Many early information-retrieval systems worked like this: a researcher would come to you, the information professional, with an information need, that vague and negotiable idea which you would try to reduce to a single question or set of questions. With your understanding of Boolean search techniques and your knowledge of how the document corpus you were searching was indexed, you would then craft a search for the computer to run. Several hours later, when the search was finished, you would be presented with a list of results, sometimes ranked in order of relevance and limited in size because of a lack of computing power. Presumably you would then share these results with the researcher, or perhaps just turn over the relevant documents and send him on his way.
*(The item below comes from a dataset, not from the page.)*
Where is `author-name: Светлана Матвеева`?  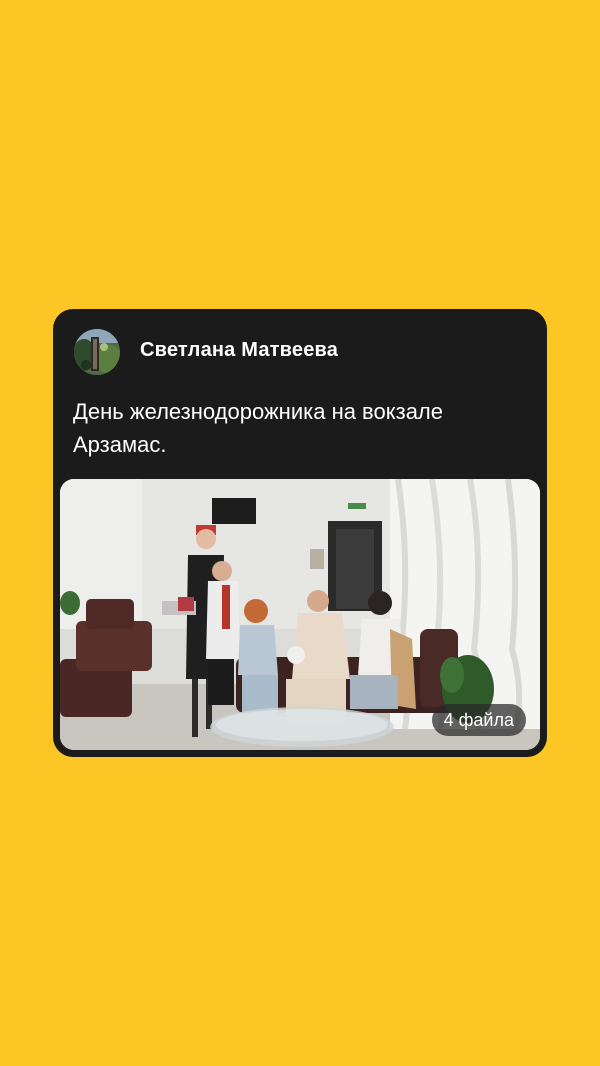 author-name: Светлана Матвеева is located at coordinates (239, 350).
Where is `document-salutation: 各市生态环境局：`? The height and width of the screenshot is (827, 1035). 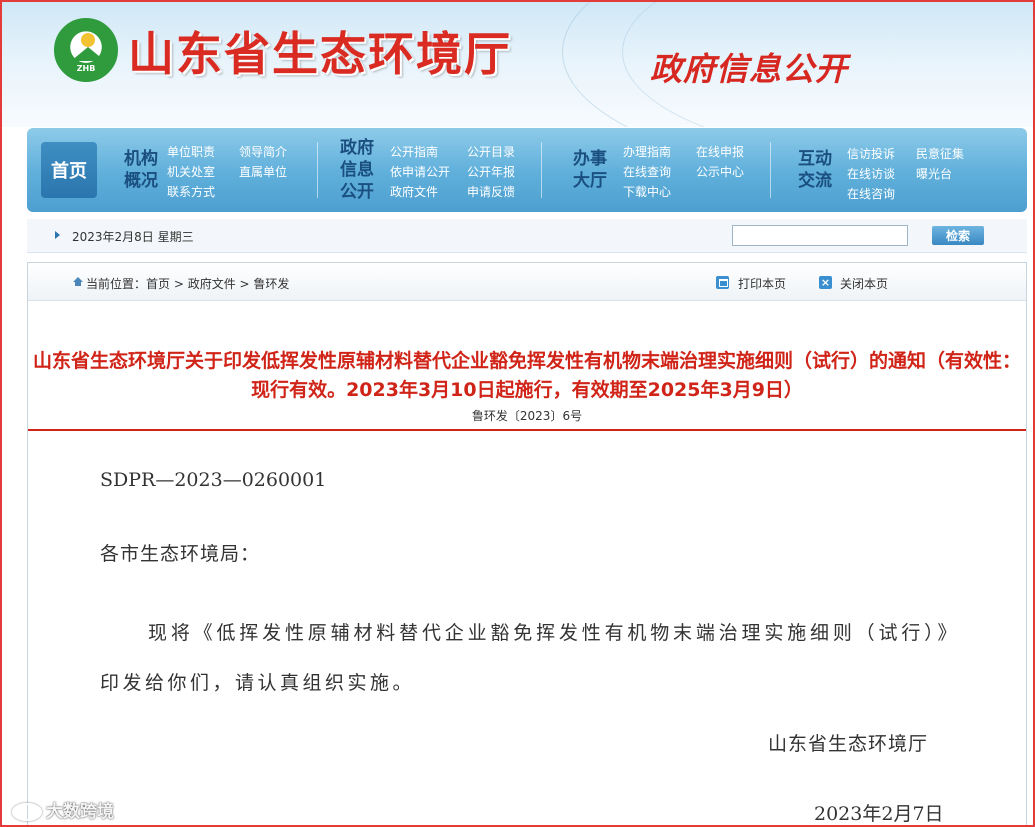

In the academic literature, this was called “delegated search,” and it formed the background for the most influential information retrieval studies and research projects for many years—the Cranfield Experiments. See also “On the History of Evaluation in IR” by Stephen Robertson (2008).
In this system, literally everything—the document corpus, the index, the query, and the results—were mediated. There was a medium, a middle-man. The dream was to some day dis-intermediate, which does not mean to exhume the body of the dead news industry. (I feel entitled to this terrible joke as a former journalist… please forgive me.) When the World Wide Web and its ever-expanding document corpus came on the scene, many thought that search engines—huge algorithms, basically—would remove any barrier between the searcher and the information she sought. This is “end-user” search, and as algorithms improved, so too would the system, without requiring the searcher to possess any special skills. The searcher would plug a query, any query, into the search box, and the algorithm would present a ranked list of results, high on both recall and precision. Now, the lack of human attention, evidenced by the fact that few people ever look below result 3 on the list, became the limiting factor, instead of the lack of computing power.
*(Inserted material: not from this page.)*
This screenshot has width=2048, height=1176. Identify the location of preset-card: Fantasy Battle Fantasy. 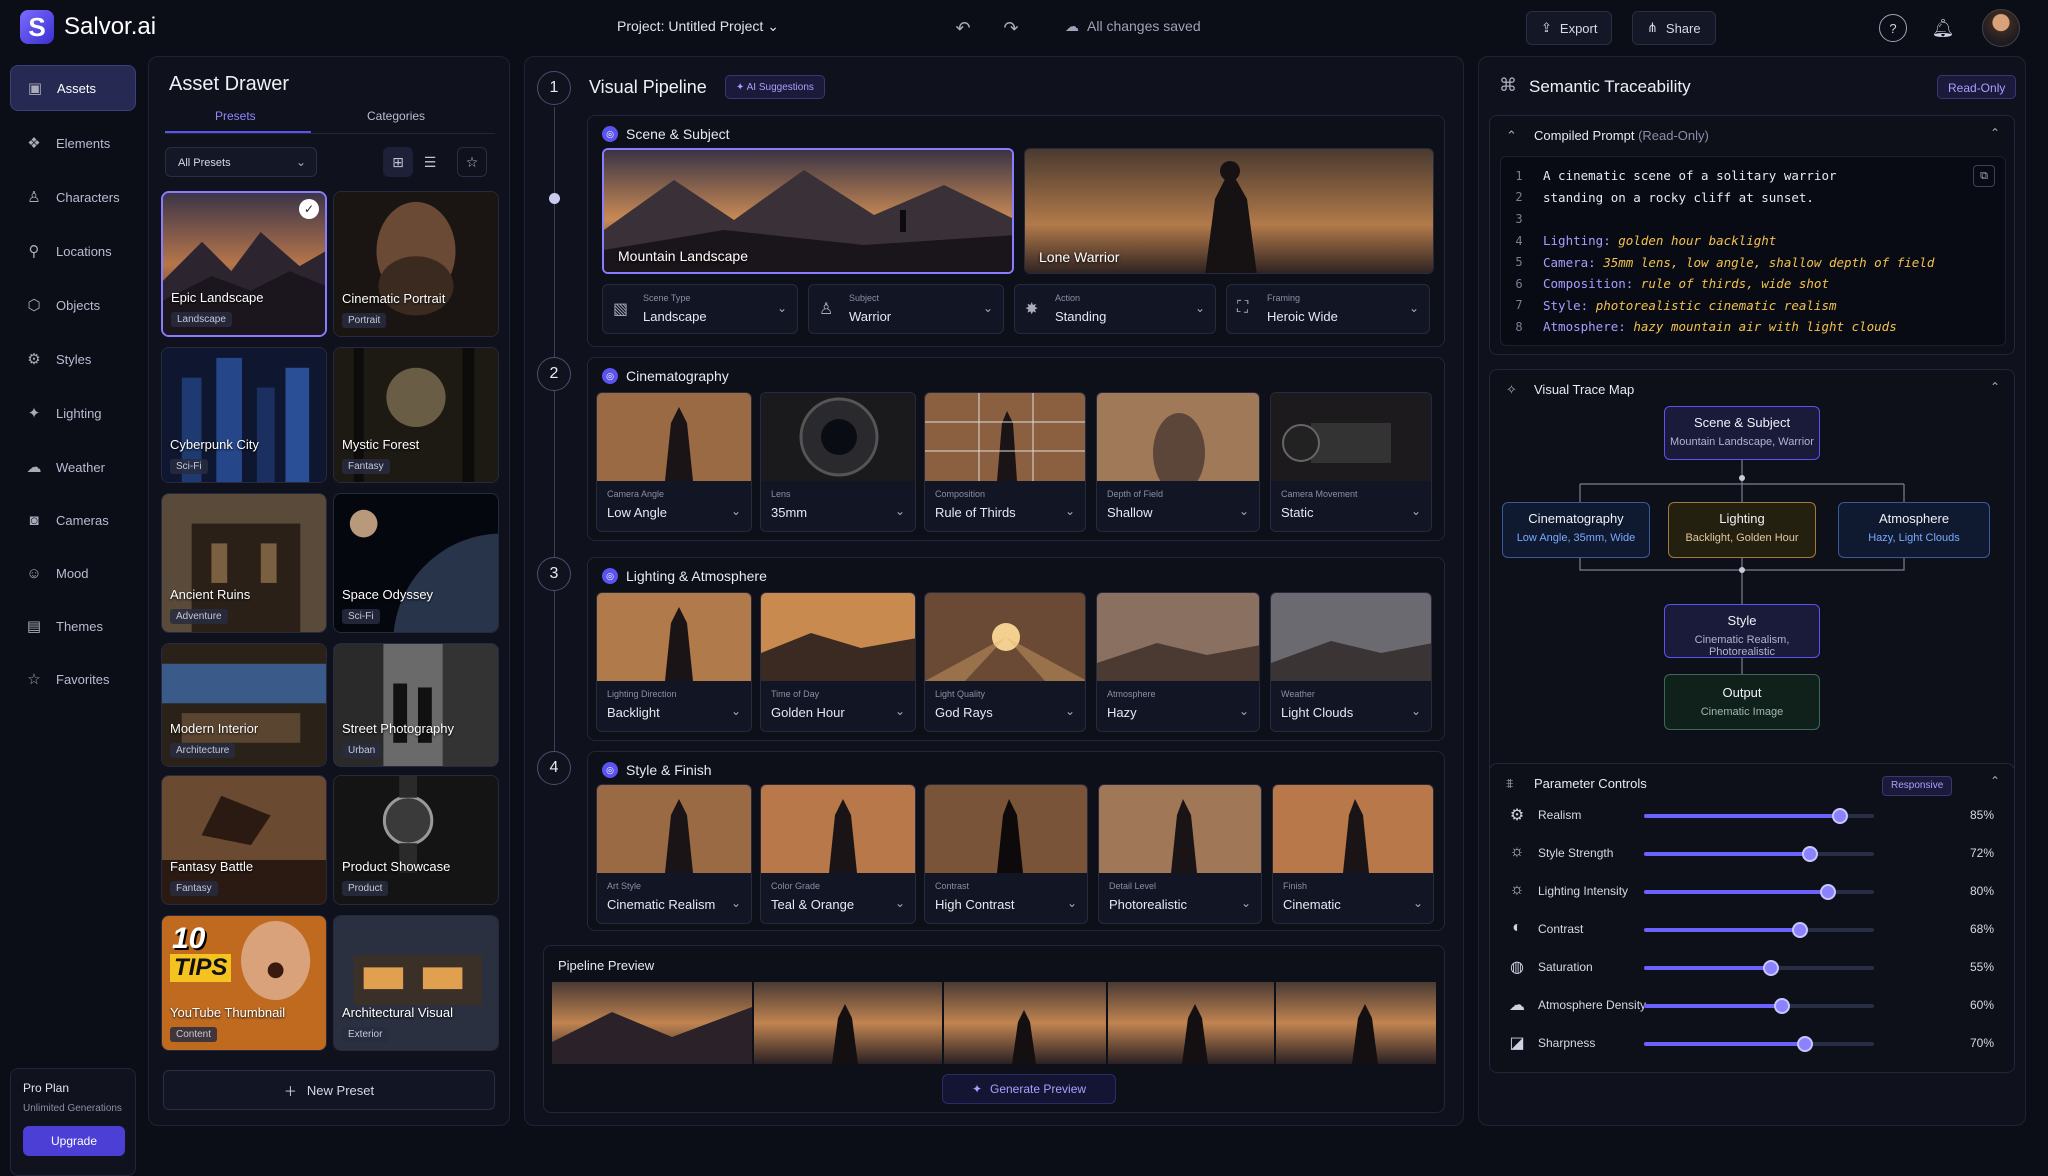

The only problem with this is that search engines did not remove the middle-man—they became the middle-man. Why? Because everything, whether we like it or not, is editorial, especially in reference or information retrieval. Everything, every decision, every step in the algorithm, everything everywhere, involves choice. Search engines, then, are never neutral. They embody the priorities of the people who created them and, as search logs are analyzed and incorporated, of the people who use them. It is in these senses that algorithms are inherently human.
A delightful piece on search algorithms that touches at the heart of successful search and/or data integration.
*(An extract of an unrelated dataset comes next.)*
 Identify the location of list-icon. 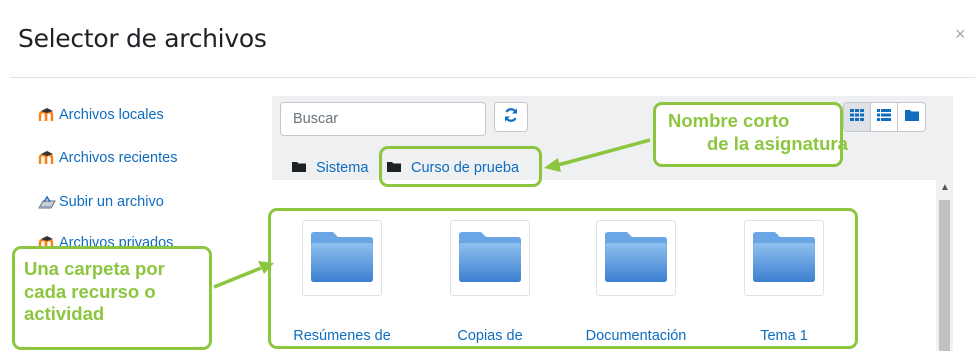
(884, 117).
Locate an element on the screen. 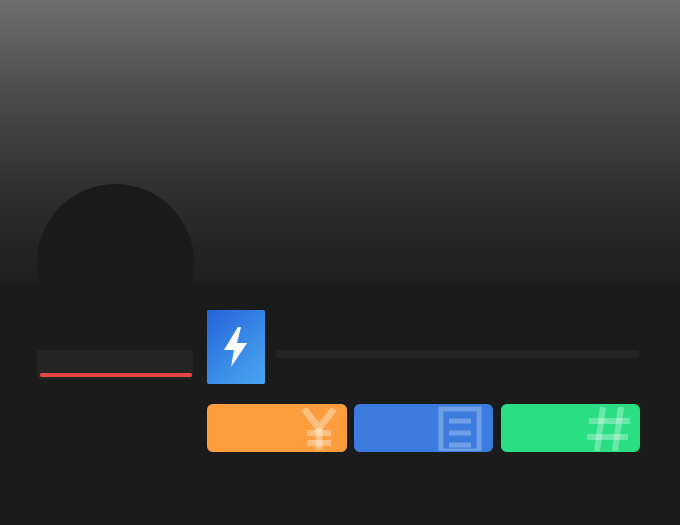 The width and height of the screenshot is (680, 525). hashtag-icon is located at coordinates (609, 428).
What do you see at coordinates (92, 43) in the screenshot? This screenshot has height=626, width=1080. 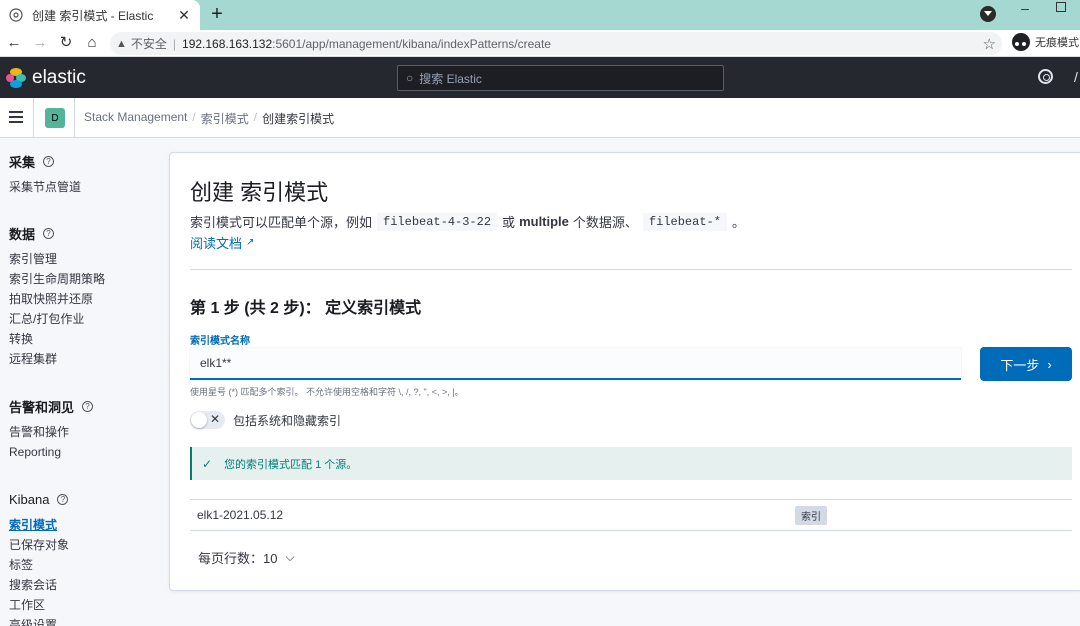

Its first three words capture the issue: Everything is Editorial….
Despite the pretensions of scholars, sages and rogues, everything is editorial, there are no universal semantic primitives.
For convenience in data processing we may choose to treat some tokens as semantic primitives, but that is always a choice that we make.
Once you make that leap, it comes as no surprise that owl:sameAs wasn’t used the same way by everyone who used it.
See: When owl:sameAs isn’t the Same: An Analysis of Identity Links on the Semantic Web by Harry Halpin, Ivan Herman, and Patrick J. Hayes, for one take on the confusion around owl:sameAs.
If you are interested in moving beyond opaque keyword searching, consider Aaron’s post carefully.